Key Responsibilities:
- Drive data engineering initiatives using Dataiku for data preparation, analysis, visualization, and deploying data solutions.
- Design, develop, and optimize scalable data pipelines supporting BI and advanced analytics projects, including ETL/ELT automation from diverse sources.
- Apply data modeling techniques to design efficient, scalable database structures ensuring data integrity and performance.
- Implement and manage ETL/ELT processes and tools to maintain efficient, reliable data flows with high data quality.
- Explore and integrate Generative AI solutions using LLM Mesh to build innovative AI-powered features.
- Utilize Python and SQL for data manipulation, analysis, automation, and custom data solution development.
- Deploy and manage scalable data solutions on cloud platforms like AWS or Azure for optimal performance and cost-efficiency.
- Ensure seamless data integration with high data quality, consistency, and accessibility while applying data governance best practices.
- Collaborate with data scientists, analysts, and stakeholders to understand requirements and deliver impactful solutions; mentor junior team members when needed.
- Continuously monitor and optimize the performance of data pipelines and systems.
Required Skills & Experience:
- Demonstrable expertise in Dataiku for end-to-end data pipeline and application development.
- Strong knowledge of data modeling techniques (e.g., dimensional modeling, Kimball, Inmon) for scalable database design.

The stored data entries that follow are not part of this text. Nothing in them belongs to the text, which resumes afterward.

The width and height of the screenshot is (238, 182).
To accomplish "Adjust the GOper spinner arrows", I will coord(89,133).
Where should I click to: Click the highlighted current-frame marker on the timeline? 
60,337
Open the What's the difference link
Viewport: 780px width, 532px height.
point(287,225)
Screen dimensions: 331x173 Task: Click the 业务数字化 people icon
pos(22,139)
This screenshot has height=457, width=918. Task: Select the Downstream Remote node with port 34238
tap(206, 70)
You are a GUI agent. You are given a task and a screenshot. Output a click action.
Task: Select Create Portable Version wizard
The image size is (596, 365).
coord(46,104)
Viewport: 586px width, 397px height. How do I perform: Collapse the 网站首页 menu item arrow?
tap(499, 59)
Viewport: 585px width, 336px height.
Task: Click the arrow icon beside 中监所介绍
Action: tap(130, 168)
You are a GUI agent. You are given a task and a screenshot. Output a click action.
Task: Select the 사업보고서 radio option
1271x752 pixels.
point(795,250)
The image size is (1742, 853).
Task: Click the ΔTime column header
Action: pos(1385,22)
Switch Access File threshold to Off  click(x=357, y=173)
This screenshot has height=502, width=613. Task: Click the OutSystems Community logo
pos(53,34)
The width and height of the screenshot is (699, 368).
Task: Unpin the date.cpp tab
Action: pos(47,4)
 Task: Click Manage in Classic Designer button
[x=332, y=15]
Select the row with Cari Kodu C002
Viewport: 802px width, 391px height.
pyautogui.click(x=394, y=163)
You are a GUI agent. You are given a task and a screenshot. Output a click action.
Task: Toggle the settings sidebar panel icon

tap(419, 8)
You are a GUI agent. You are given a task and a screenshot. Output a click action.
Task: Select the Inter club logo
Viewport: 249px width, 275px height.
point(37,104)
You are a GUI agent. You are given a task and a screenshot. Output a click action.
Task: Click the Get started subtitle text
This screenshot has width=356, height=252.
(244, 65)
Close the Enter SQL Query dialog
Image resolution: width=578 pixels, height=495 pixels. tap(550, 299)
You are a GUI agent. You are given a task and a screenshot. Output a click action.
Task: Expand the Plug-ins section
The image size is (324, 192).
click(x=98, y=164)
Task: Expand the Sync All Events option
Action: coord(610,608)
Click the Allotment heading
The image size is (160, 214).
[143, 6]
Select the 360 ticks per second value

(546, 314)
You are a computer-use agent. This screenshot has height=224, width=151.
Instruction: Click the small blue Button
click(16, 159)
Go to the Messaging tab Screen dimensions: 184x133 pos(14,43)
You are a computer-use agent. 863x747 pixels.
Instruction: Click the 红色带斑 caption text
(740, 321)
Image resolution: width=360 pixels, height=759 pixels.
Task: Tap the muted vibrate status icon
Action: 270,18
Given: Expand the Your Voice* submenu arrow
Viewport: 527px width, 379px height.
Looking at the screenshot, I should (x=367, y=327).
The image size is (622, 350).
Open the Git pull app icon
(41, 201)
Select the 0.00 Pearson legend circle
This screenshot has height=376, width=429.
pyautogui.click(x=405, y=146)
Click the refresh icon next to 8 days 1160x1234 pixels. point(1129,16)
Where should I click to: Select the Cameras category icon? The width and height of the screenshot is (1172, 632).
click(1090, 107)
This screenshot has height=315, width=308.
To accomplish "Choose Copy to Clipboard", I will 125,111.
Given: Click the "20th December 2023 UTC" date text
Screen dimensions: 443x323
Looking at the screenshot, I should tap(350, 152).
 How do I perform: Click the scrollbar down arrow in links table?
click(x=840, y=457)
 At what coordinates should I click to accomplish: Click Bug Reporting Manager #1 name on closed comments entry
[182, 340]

- Extensive experience with ETL/ELT processes and tools such as Dataiku's built-in capabilities, Apache Airflow, Talend, or SSIS.
- Familiarity with LLM Mesh or similar frameworks for Generative AI integration.
- Proficiency in Python programming and SQL querying for data manipulation and database interaction.
- Hands-on experience with cloud platforms (AWS or Azure) for deploying scalable data solutions (e.g., S3, EC2, Azure Data Lake, Azure Synapse).
- Basic understanding of Generative AI concepts and their applications in data engineering.
- Strong analytical and problem-solving skills with attention to detail.
- Excellent communication and interpersonal skills for effective collaboration across teams.
Bonus Skills (Nice to Have):
- Experience with big data technologies such as Spark, Hadoop, or Snowflake.
- Knowledge of data governance and data security best practices.
- Familiarity with MLOps principles and tools.
- Contributions to open-source projects related to data engineering or AI.
Education:
- Bachelor's or Master's degree in Computer Science, Data Science, Engineering, or a related quantitative discipline.